Responses are measured using four types of data:
These are frequently described as ‘measurement scales’, though most researchers would not necessarily recognize all of them as scales. It is important for the questionnaire writer to recognize which type of data is being collected for each question, as this will determine the type of analysis that can be carried out.
1. Nominal data
Nominal data are data that are classified into discrete categories by name, eg male, female; New York, Chicago, Los Angeles; purchaser of pizza, non-purchaser of pizza. Depending on the type of data collection system used, a number will often be assigned to each category. However, that number is purely arbitrary and implies no value that can be given to the response category. The numbers are given for identification purposes only. Thus if a sampling point is described as ‘Urban’ and is given a code of 1, and ‘Rural’ is assigned a code 2, there is no relative value implied between the two categories (see Figure 4.3). Respondents are classified into one category or another. The categories should be exhaustive (ie everybody should fit somewhere) and mutually exclusive (ie there is no overlap between them).
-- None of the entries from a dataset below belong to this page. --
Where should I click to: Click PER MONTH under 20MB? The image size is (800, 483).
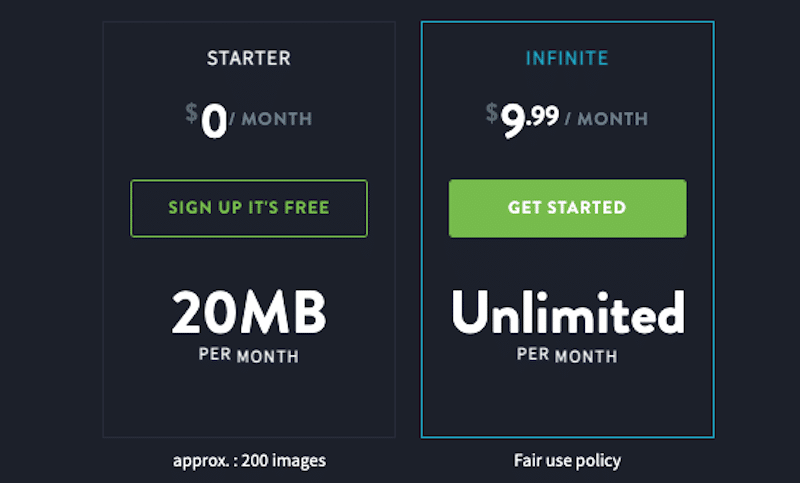249,355
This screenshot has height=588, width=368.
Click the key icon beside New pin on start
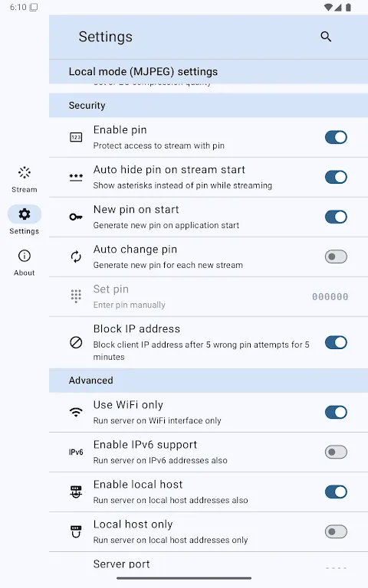pyautogui.click(x=76, y=217)
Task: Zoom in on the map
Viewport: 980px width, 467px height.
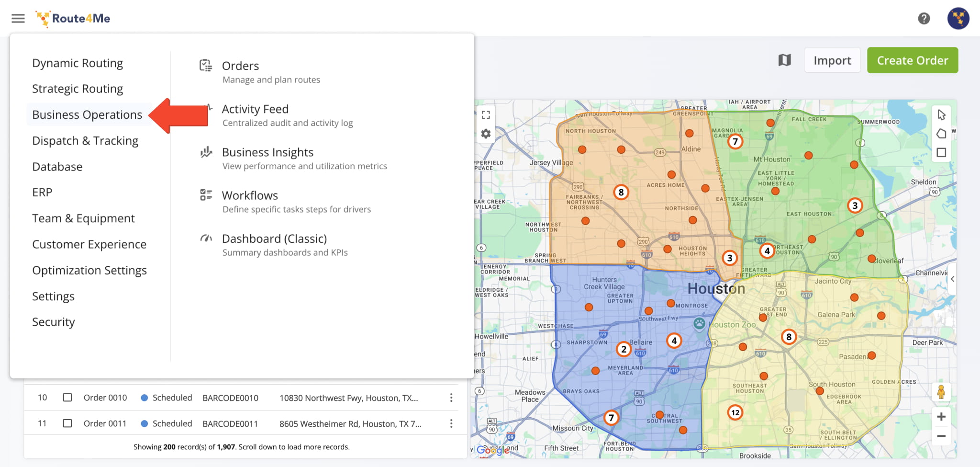Action: (x=941, y=417)
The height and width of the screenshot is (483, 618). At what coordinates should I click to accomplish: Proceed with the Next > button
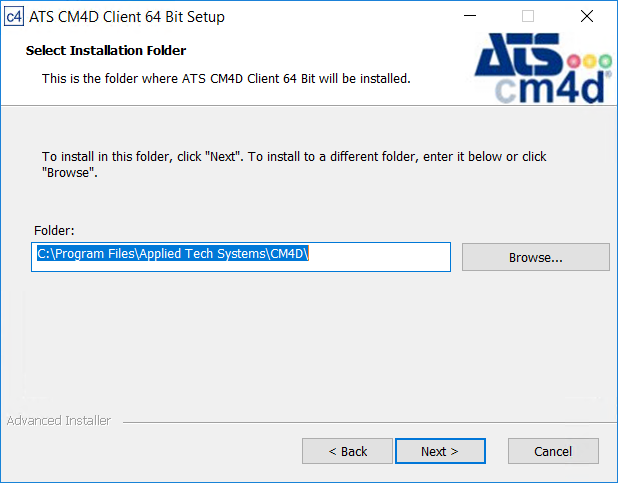pos(440,451)
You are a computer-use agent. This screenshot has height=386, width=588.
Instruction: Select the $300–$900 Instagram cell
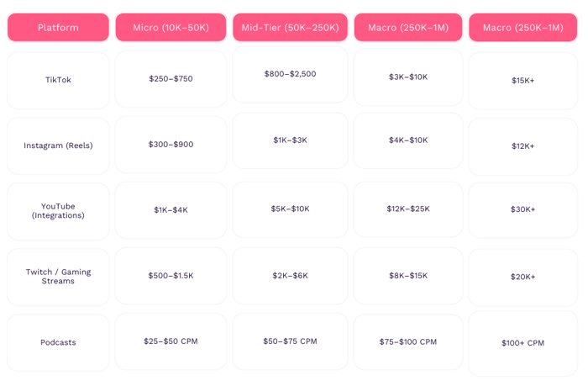171,145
The responses are usually presented in an order that is the most convenient for the respondent, which may be alphabetically, or by size, or by geography.
Nothing can be done with the data except to count the number of responses against each code. It is meaningless to calculate an average across the responses or to carry out any other calculation based on the value of the code.
2. Ordinal data
Ordinal data are usually found in questionnaires as ranking scales, otherwise known as ‘comparative scales’. Respondents are asked to put nominal categories in order according to a criterion contained in the question. This is often order of preference, as in:
Please put the following flavours of yoghurt in the order in which you prefer them, starting with 1 for your first choice through to 5 for your least preferred:
Black cherry 1
Other ranking questions might include ranking by order of:
- a product characteristic – sweetness, consistency, strength;
- frequency of use – most used, next most used, etc;
- recency of use – last used, next to last used, etc;
- perceived price – most expensive to least expensive;
- ease of comprehension – easiest to understand to most difficult.
Ranking puts the nominal data into the appropriate order, but tells the researcher nothing about the distance between the points. In the example above, strawberry yoghurt might be liked almost as well as black cherry, with both of them liked considerably more than blackcurrant. The researcher cannot deduce this from the data. Nor can the researcher determine whether the last choice, raspberry, is actively disliked and would never be chosen by this respondent, or whether it is firmly in the repertoire of flavours. It may even be the case that the respondent actually likes none of these five flavours and the ranking is based on which flavours are least disliked.
Ranking can be used to force differences between brands, products or services, which would not be apparent with rating scales. On a five-point rating scale of sweetness, from not at all sweet to very sweet, the five flavours of yoghurt may all be rated fairly or very sweet, giving the researcher insufficient discrimination in the resulting data. By using ranking, that discrimination is forced out.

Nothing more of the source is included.